## PROMPT
Write out every line of these records again, requests included, but offset each number in the answers (the viewport dimensions and the coordinates) by adding 27. Leave the pictures out of your answer.

---- MATERIAL FOR THIS TASK

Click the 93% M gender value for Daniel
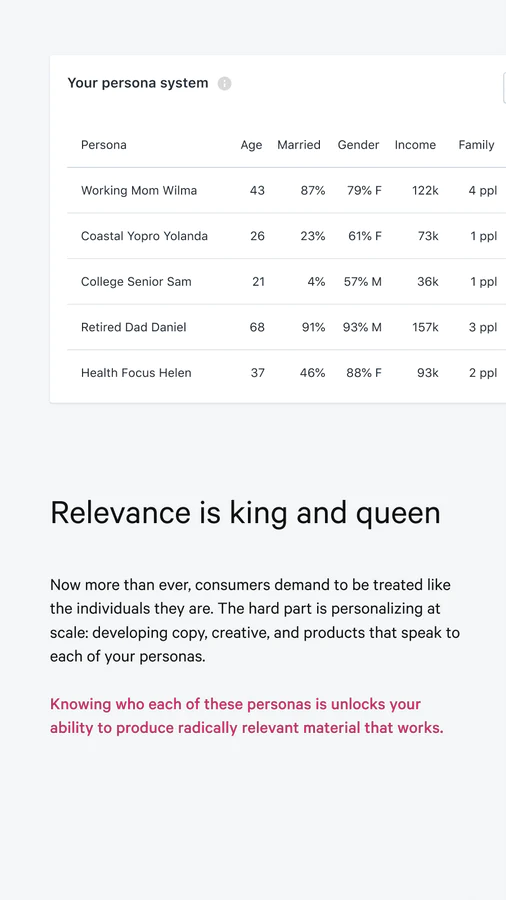Viewport: 506px width, 900px height. (x=362, y=327)
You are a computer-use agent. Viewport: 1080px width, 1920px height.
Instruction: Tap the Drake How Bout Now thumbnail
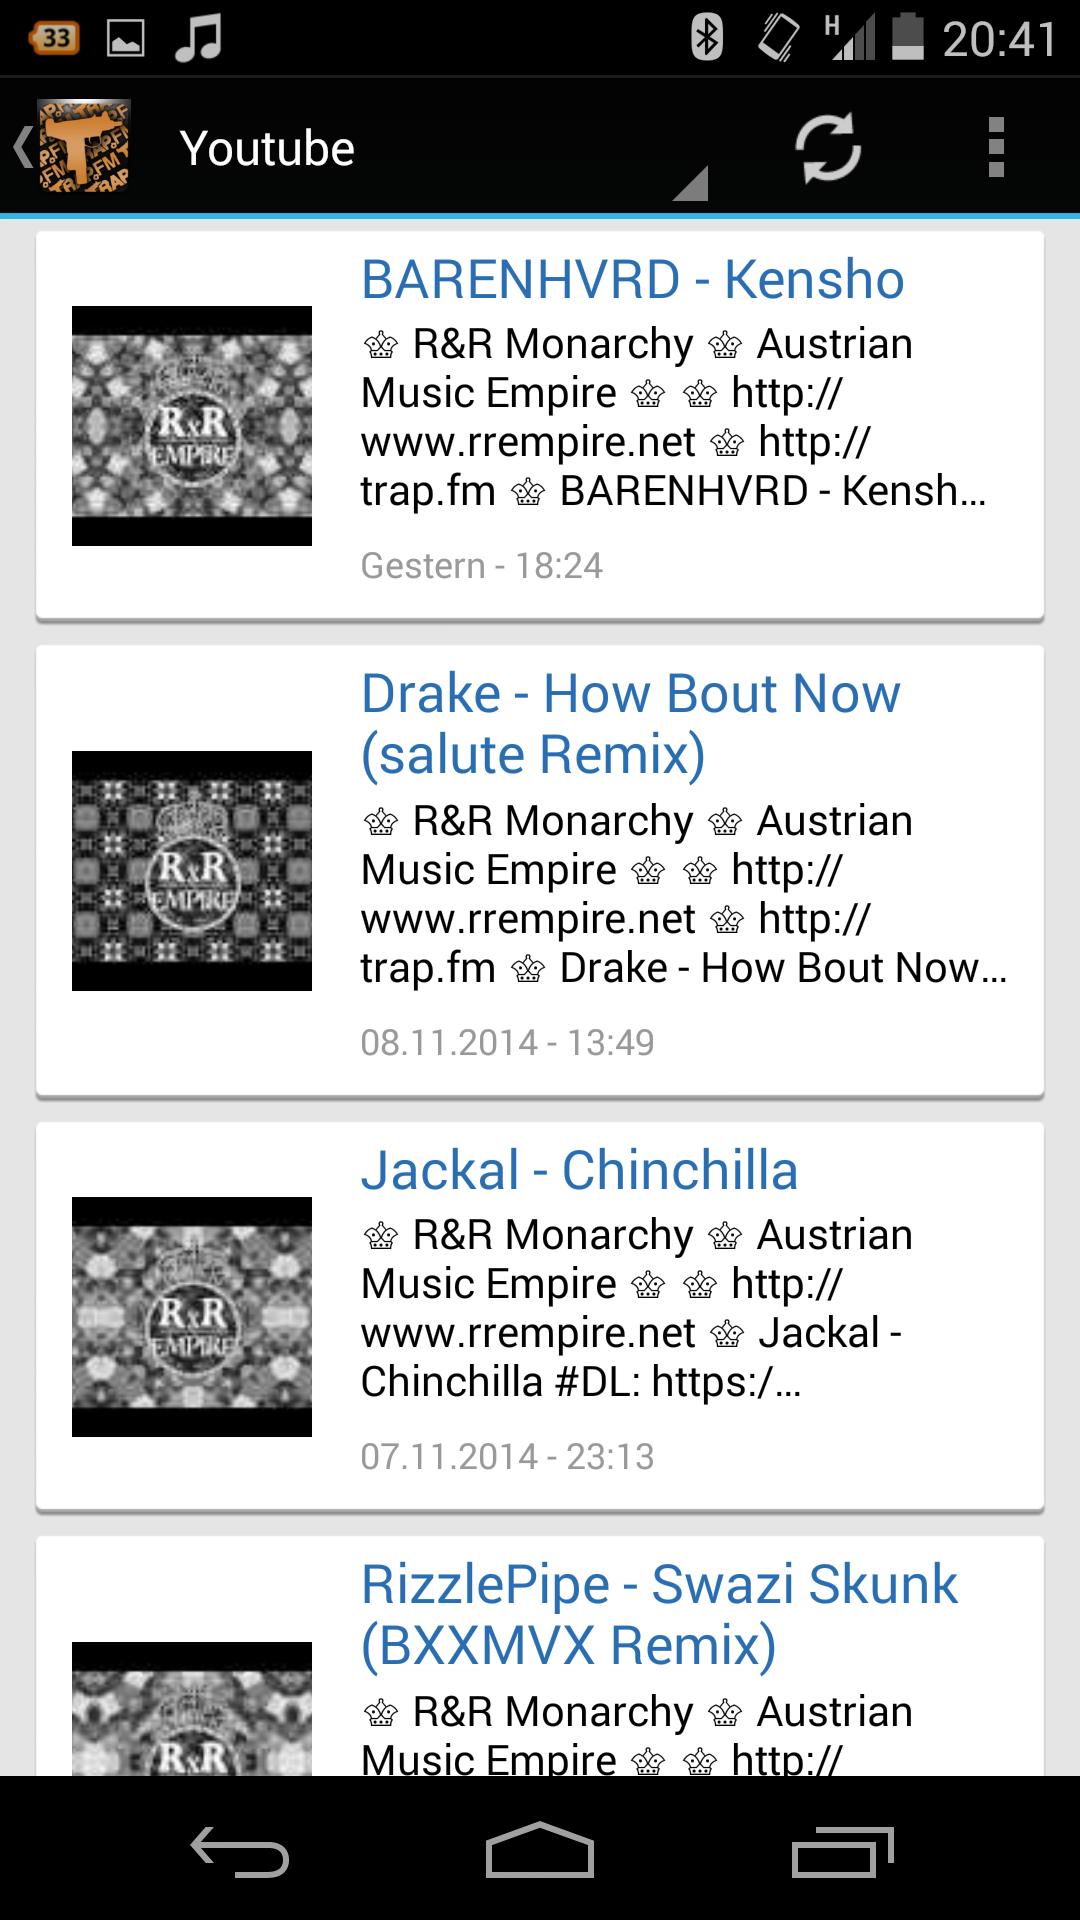click(192, 871)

--------

## WORKED SOLUTION
Click the 93% M gender value for Daniel
Viewport: 533px width, 927px height. (x=389, y=354)
You are a computer-use agent. Viewport: 1080px width, 1920px height.
Instruction: Tap the Drake How Bout Now thumbnail
click(219, 898)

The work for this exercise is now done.